Monday, September 22, 2008


A bunch of guys are playing poker. They amass a huge pile of chips from the losing players, who drop out, but the losers are replaced by new players, bringing new chips, so everyone's stashes keep growing. They begin borrowing money against the value of their chips. Since the game seems like it will go on forever and the piles of chips can only grow, the house is willing to loan them lots and lots of money. Soon, they have borrowed much more money than they could have generated by playing. Some of that money spreads to other tables. Then, they discover that some of their chips are counterfeit -- they've mingled the chips together for so long and in so many ways, no one is sure how many. What do they do? If people find out some of the chips are counterfeit, new players will stop coming to the table. The house has loaned them so much money it no longer has the power to cut the game off -- it would go bankrupt, because lots of good chips would be thrown out with the bad, wiping it out, and taking all the other tables with it. So, everyone puts their heads together and comes up with a plan. They keep it quiet, try to get more new players in the game bringing new money.

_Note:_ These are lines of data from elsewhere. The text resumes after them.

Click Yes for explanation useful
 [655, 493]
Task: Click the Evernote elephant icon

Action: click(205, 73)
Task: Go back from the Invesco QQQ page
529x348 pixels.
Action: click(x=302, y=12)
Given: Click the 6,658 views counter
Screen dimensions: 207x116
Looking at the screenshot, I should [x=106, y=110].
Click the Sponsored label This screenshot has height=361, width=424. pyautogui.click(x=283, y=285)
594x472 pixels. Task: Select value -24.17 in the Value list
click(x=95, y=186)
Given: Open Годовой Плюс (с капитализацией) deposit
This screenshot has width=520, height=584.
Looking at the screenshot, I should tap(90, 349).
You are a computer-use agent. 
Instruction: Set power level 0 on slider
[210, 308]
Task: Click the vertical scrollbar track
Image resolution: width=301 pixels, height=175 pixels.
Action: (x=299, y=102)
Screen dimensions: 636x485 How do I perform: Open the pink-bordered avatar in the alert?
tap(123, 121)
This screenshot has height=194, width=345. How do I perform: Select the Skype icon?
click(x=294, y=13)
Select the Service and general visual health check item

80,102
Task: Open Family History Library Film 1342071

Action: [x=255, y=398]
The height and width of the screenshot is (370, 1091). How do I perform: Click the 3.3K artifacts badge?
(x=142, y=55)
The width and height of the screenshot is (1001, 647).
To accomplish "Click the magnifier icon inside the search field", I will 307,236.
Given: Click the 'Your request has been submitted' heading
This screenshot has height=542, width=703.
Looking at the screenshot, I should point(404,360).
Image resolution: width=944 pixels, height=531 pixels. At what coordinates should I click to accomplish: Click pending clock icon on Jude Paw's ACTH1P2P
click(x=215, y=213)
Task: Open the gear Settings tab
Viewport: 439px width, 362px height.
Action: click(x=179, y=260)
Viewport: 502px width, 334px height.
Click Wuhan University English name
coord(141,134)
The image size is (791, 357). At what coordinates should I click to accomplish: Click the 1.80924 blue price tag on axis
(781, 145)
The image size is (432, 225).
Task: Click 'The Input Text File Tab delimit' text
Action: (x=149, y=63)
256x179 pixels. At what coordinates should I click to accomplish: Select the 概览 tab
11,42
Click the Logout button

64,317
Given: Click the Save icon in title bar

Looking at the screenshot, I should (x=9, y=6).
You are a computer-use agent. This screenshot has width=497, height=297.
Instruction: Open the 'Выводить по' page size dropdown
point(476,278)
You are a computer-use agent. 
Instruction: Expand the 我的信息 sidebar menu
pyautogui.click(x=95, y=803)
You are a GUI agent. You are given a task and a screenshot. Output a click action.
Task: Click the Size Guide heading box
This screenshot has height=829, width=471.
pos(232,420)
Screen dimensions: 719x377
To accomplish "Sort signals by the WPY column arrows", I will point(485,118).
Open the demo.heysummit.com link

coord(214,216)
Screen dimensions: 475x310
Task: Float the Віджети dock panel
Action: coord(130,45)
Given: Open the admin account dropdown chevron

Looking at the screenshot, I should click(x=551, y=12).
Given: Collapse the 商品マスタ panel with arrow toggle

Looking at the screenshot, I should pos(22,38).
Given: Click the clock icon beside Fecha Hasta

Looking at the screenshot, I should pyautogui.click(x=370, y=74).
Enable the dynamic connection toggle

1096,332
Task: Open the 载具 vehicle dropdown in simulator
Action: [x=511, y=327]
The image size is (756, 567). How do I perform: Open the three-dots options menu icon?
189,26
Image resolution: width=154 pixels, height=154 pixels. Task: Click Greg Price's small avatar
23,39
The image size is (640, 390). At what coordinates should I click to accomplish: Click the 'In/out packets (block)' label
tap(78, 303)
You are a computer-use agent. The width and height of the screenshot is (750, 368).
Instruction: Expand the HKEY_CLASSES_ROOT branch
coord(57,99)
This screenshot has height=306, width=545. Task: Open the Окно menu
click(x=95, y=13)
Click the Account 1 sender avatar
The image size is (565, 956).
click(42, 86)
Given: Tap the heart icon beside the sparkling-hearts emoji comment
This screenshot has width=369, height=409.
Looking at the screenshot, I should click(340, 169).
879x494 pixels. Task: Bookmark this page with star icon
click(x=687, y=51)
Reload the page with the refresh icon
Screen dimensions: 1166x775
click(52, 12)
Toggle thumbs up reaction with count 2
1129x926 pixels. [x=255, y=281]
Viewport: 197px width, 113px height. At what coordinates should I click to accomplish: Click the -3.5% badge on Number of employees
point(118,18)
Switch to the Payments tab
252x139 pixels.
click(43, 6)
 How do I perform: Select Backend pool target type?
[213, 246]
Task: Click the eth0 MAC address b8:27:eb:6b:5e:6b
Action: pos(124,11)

As long as the game goes on, everything will be OK. No one needs to know about the fake chips, and given time, they can build a stash so big the fake chips will be a tiny fraction of it. Except the new players they bring in bring a lot more counterfeit chips to the table, but the regulars are desperate now, and not very picky. Just keep the game going, and everything will work out, is what they tell themselves. Then the cops knock on the door.

It's almost like a game theory scenario, except it lacks the key element of game theory: choice. Because at the point when the knock on the door comes, they have no choice, except to wish the knock had come a lot sooner.